Rewrite every line from the one containing "Given: Click the" through the end of the lines, changing "Processor" to "CPU" and leaving all else as it stands. Omit the pictures from your answer.

━━━ Recorded information

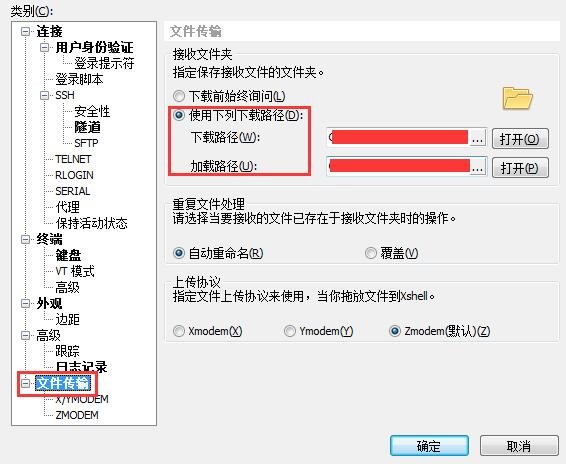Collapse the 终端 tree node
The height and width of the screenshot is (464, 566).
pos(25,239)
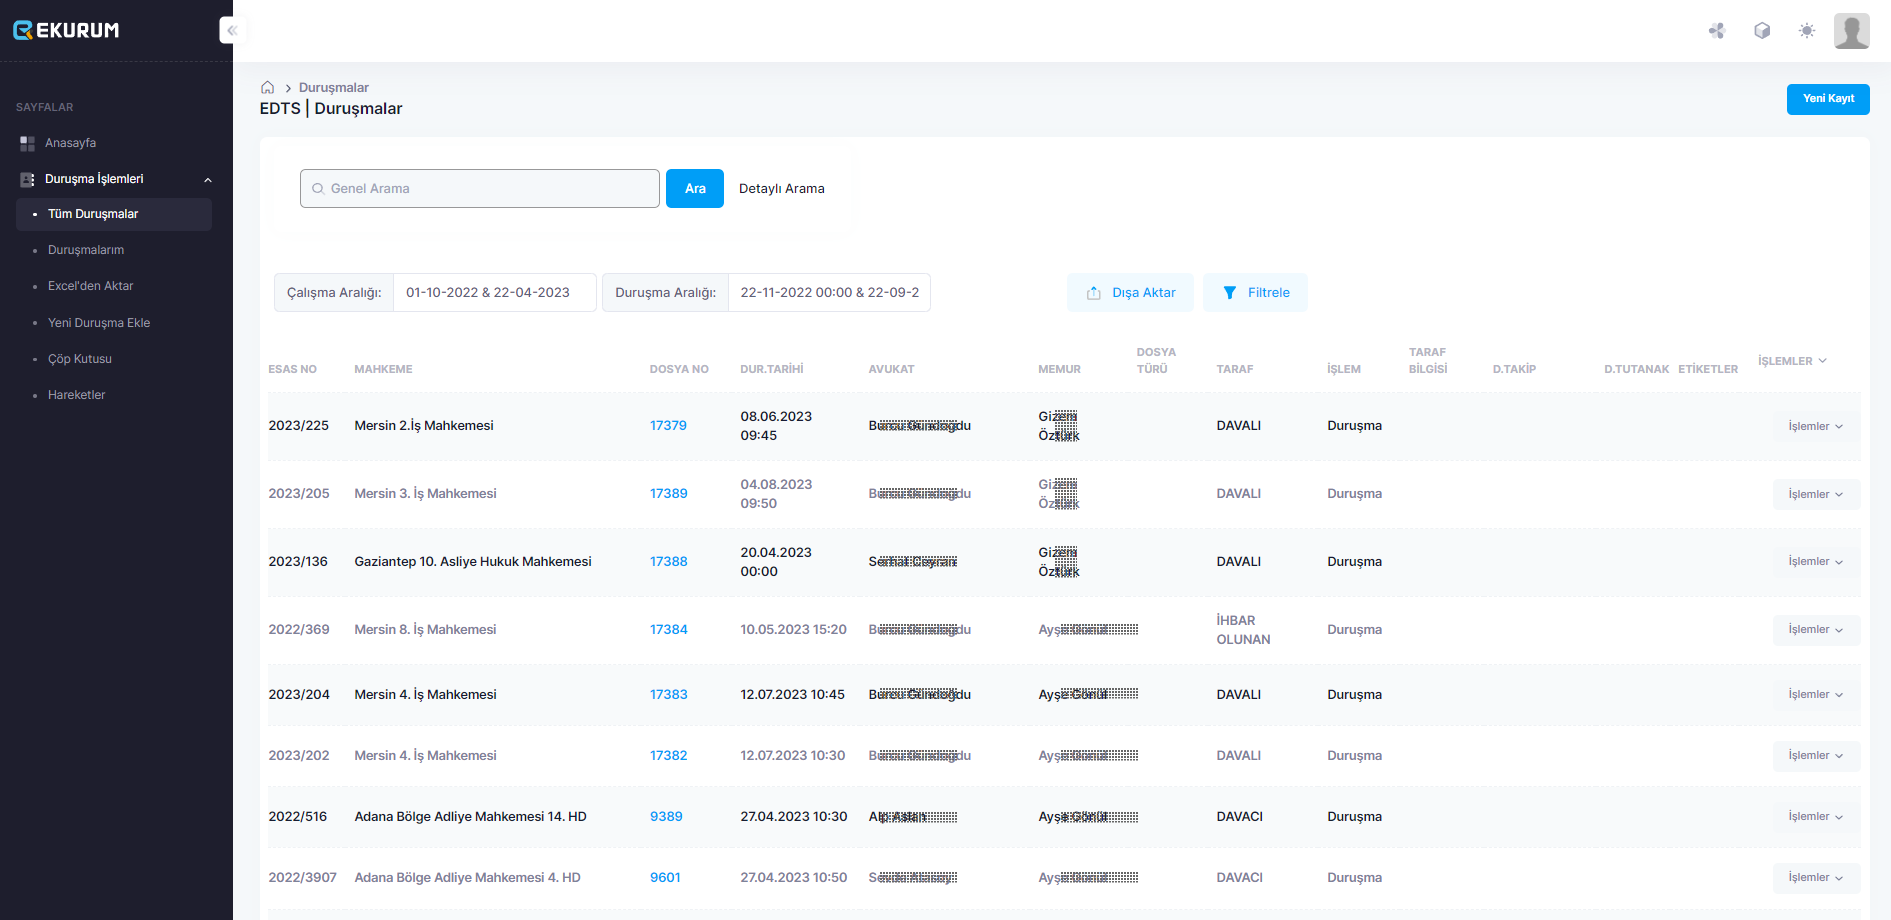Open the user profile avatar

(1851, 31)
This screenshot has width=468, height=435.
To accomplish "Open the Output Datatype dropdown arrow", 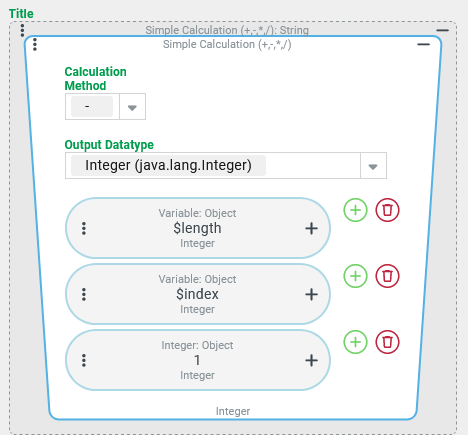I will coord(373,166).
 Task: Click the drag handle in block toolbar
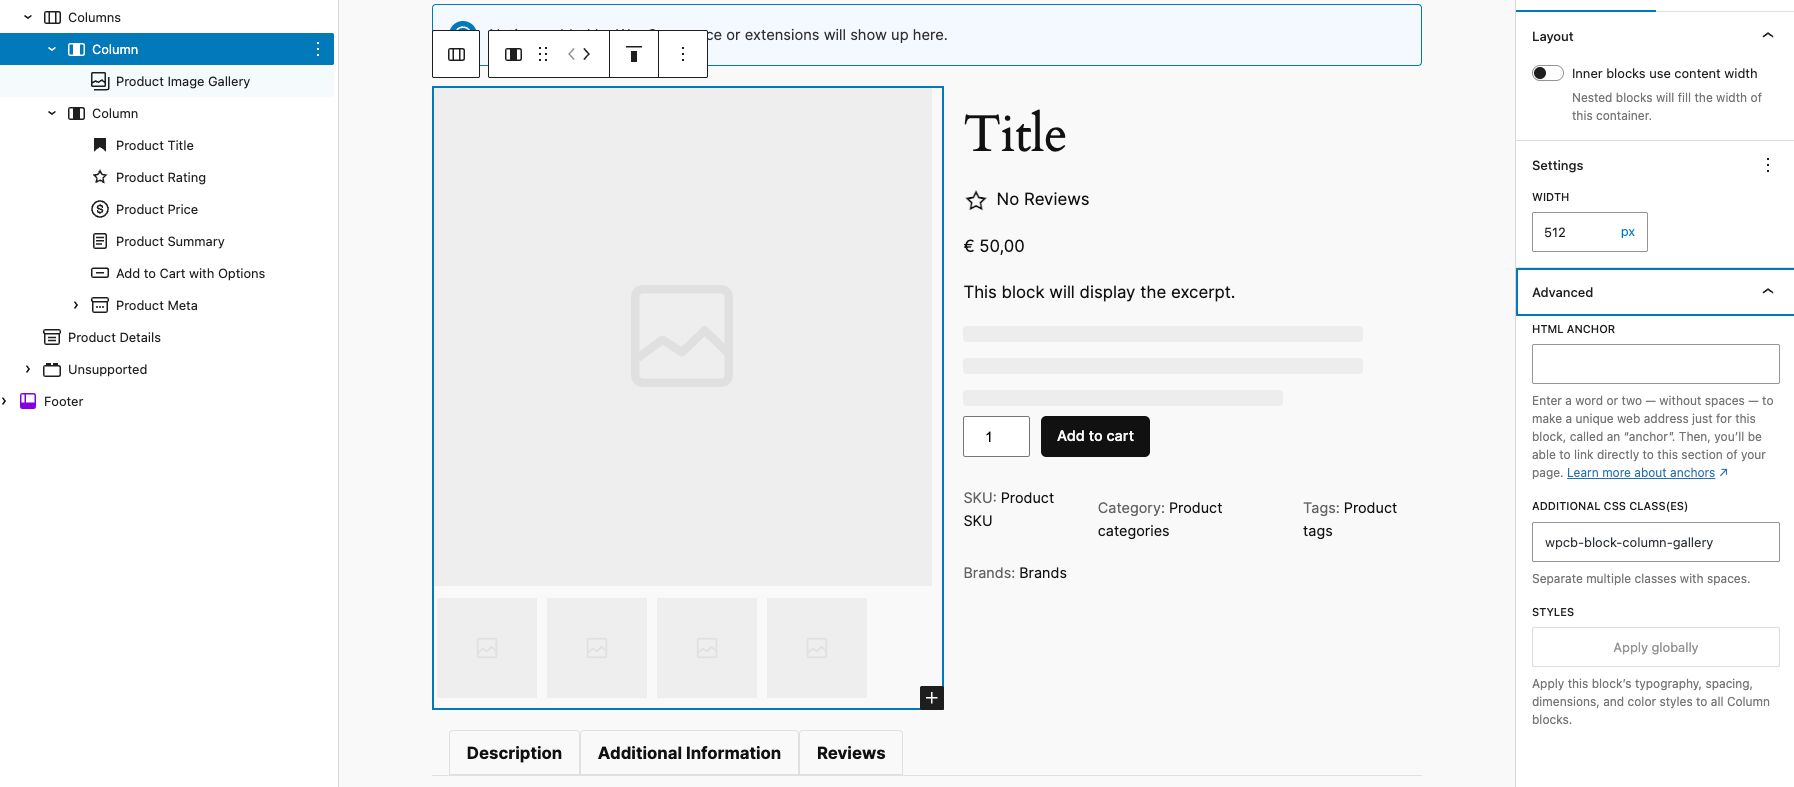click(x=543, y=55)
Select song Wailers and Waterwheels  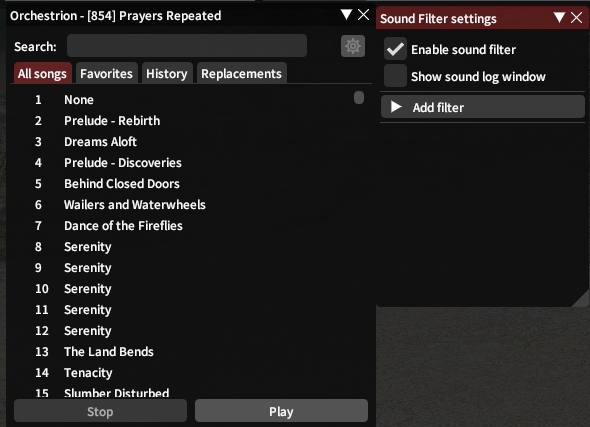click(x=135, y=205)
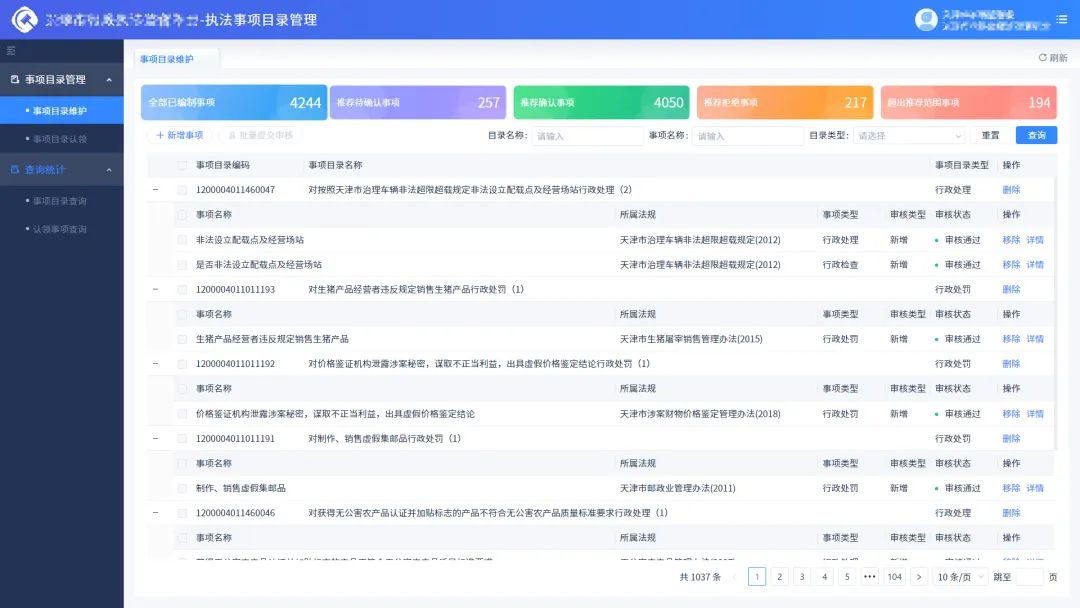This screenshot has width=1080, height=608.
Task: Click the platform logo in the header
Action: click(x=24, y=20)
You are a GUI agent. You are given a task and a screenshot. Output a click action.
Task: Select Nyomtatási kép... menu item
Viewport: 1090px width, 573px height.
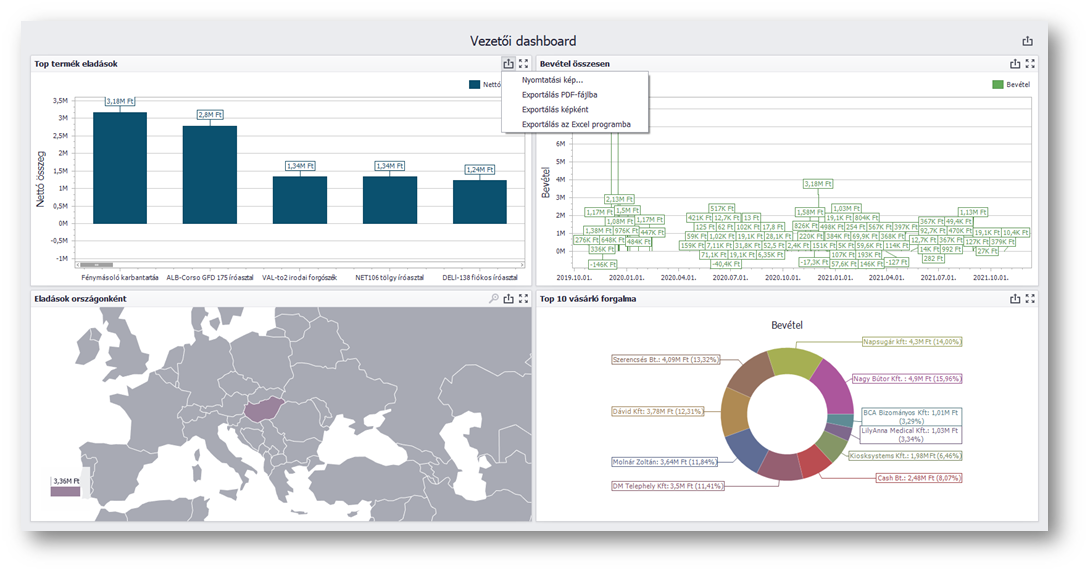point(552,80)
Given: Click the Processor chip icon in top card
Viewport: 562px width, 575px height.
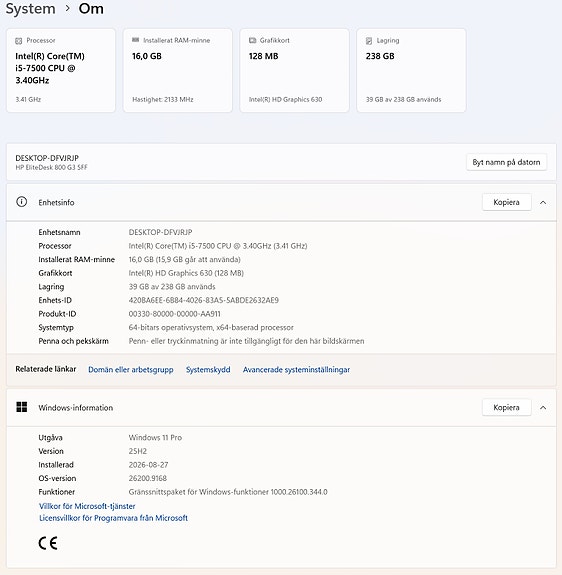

━━━━━━

## Solved exercise
Given: Click the CPU chip icon in top card
Viewport: 562px width, 575px height.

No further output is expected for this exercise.